=== DATA ROWS ===

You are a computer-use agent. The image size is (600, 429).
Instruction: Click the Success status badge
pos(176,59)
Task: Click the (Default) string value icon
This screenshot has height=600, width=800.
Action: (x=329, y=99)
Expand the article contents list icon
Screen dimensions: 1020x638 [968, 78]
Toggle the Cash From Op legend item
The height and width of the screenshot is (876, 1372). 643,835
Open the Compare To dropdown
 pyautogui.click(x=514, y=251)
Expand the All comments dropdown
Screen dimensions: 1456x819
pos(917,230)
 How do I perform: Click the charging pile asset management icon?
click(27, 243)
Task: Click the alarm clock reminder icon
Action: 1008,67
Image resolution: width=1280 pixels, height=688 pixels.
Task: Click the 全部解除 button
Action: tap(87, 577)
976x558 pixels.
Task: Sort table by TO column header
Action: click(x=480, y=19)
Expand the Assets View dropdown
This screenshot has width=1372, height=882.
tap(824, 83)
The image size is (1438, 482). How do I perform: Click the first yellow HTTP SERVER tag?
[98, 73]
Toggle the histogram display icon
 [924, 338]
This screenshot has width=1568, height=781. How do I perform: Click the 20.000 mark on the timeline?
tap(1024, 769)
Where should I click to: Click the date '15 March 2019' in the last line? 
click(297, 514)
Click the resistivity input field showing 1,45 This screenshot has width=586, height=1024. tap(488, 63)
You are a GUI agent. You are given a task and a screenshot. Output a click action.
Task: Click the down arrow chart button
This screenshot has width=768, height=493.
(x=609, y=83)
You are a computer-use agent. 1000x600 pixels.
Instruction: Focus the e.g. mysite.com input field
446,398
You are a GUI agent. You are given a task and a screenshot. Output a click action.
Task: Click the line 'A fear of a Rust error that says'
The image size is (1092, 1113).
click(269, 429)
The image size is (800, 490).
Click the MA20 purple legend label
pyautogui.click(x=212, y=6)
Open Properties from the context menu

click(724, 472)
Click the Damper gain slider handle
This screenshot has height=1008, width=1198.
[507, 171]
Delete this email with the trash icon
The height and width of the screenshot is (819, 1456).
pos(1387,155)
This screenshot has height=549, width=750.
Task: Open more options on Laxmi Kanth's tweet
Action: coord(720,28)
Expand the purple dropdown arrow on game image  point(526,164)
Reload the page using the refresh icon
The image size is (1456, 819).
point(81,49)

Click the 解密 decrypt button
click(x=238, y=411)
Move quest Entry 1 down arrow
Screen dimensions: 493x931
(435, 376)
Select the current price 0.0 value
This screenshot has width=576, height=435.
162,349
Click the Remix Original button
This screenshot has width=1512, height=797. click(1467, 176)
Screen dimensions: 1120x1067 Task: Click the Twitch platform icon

=== WORK INSTRUCTIONS ===
Pull out each line of the rows above that contains the string "size". Treat uppercase and lowercase as different.

=== ANSWER TO THE TASK ===
You are a computer-use agent. The image size is (600, 429).
The image size is (1438, 482). How do I perform: Click the first yellow HTTP SERVER tag?
The image size is (1092, 1113).
The image size is (800, 490).
The image size is (1456, 819).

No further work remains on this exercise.